The make and, for lack of a better word, adornment of a buggy is dictated by the bishop of the church the family attends (some are enclosed, for instance, and other churches forbid enclosure). Most buggies have those big orange reflective triangles on them, and some even have lights that are run off power generated from the buggy wheels. There is one sect, however, that is forbidden to have any reflective tape or other adornment on their buggies. Sometimes they have an oil lamp swinging from one front corner of the buggy, which does very little to notify you if you’re approaching from behind. They maintain that “adorning” the buggy with reflective tape is against their religion, and that they are risking only themselves, because they would never sue if anyone was killed. Fine.

But, as you say: what about the poor person who hits and kills you? It’s terrifying.

Yes. I’m a runner, and I’d rather run on asphalt than concrete. A little easier of an impact, or so I tell myself; plus, you don’t have to deal with the change in level surface every time you hit a driveway, or have to run around parked cars if they stick out into the sidewalk from the driveway.

Yes, again. I don’t run on dangerous roads. Most of my running on the street is in my development, early in the morning, when I can run an entire hour sometimes without seeing a moving car. If it’s a busy street I happen to be on (when traveling), I run on the sidewalk. If there’s no sidewalk, I won’t run outside if it’s dangerous.

I am very careful driving around runners, but I am amazed sometimes how much trust some runners place in drivers. I see runners on roads sometimes where hundreds of cars pass every few minutes, on roads with narrow or no shoulders. They are betting that every single driver sees them, doesn’t swerve, etc. Not a safe bet.

Maybe they subconsciously hate running so much that they’re trying to get put in a hospital bed for 8 to 12 months.

Jeez, quite a story to read out of the blue. A friend of my brother backed his car into a garbage truck driver early one morning, paralyzing him from the waist down (as I recall), and putting the former into a pretty deep funk for a while. I can’t imagine how it would feel to kill a young child that way.

Not the case here - the sidewalk is actually an asphalt-y walking path. I walk vs. run so I don’t think it makes a difference for me, but I presume that’d be similar to the road surface. So this dumb broad had no excuse.

Stratocaster, clearly you’ve got a hell of a lot more sense than the person I saw. I understand running on residential streets. This road was DEFINITELY not residential: it connects a lot of separate tiny sub-subdivisions, as well as a large shopping area. While it’s not super, super busy, in many ways that makes it worse because cars will be going faster.

Just putting in a word about people who choose to commit suicide by jumping out in front of a car or train.

Look, jackass, you wanna die, fine. Don’t bring other people into it.

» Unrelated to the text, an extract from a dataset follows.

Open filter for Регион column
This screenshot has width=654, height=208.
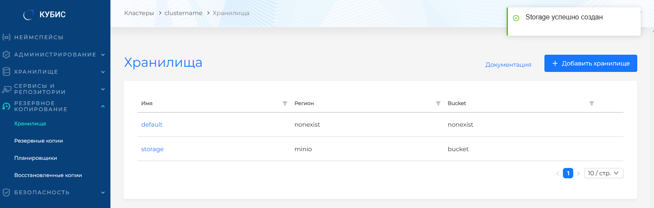[x=438, y=103]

But all the good ways to die involve other people. A parachute not opening; you need a pilot. Getting caught in the gears of a combine; you need a farmer. Having your nuts bit off by a Laplander, well, that one’s obvious.

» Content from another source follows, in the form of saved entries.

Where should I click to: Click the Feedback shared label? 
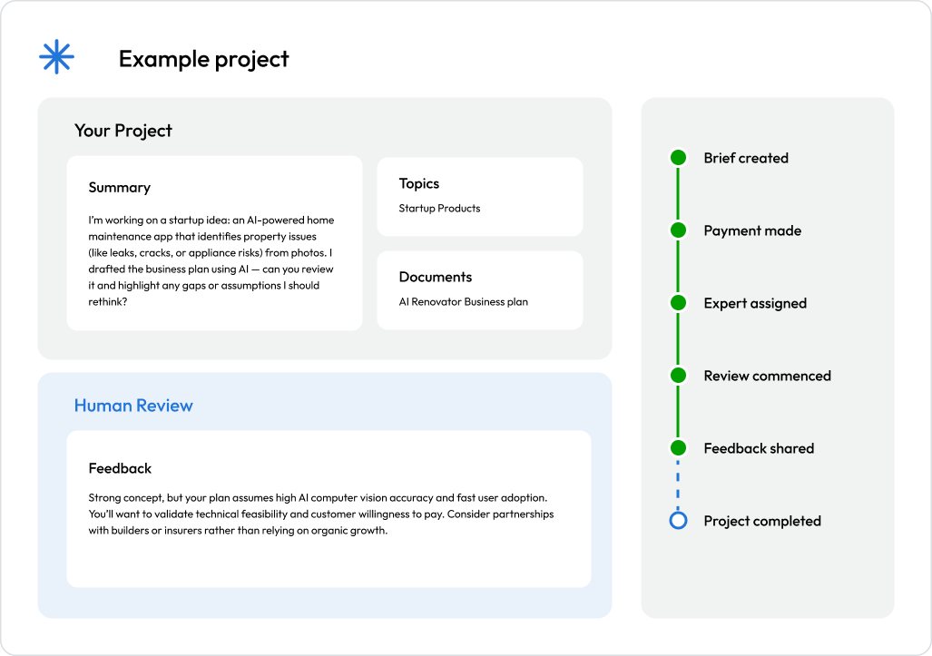pyautogui.click(x=759, y=448)
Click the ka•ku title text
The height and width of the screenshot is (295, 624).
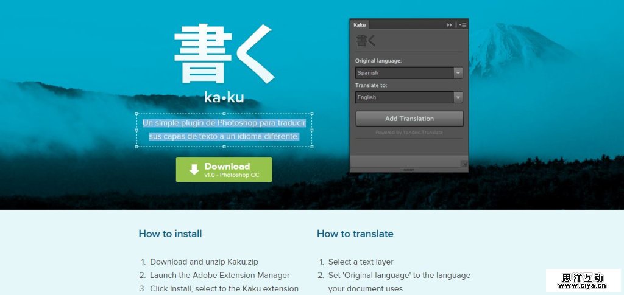[x=224, y=98]
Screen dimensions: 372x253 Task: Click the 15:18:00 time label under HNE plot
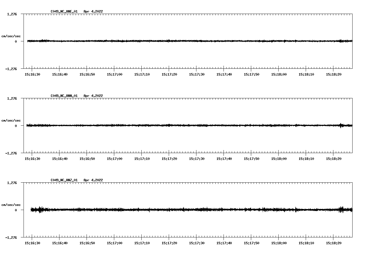(279, 74)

Honestly, any means of committing suicide is gonna be a bitch for whoever has to clean up after you. Unless you buy yourself a burial plot in advance, dig your own grave, and rig up some sort of Rube Goldberg machine to cover yourself with earth after you fling yourself into the grave.

This is true, but at least those who clean up after a suicide don’t have to feel guilty that they killed someone.

Actually, I’ve read about some suicides being extra thoughtful of those who will find them. They leave all their papers with explanations well organized in a prominent place. They cover themselves with plastic to cut down on splatter. One guy even left out coffee and donuts for the cops to find.

A young child (6ish, IIRC) was killed near my parent’s house when he rode his new bike down the driveway and under the wheels of the garbage truck one Christmas morning. The local rumour mill says the truck driver later committed suicide.

My father-in-law, the city bus driver, won’t move over to the commuter train side because they are told that you are guaranteed to kill at least one person with the train in your career. People are so stupid about trains (it takes a city block or so to stop a train), plus the ones who jump out on purpose.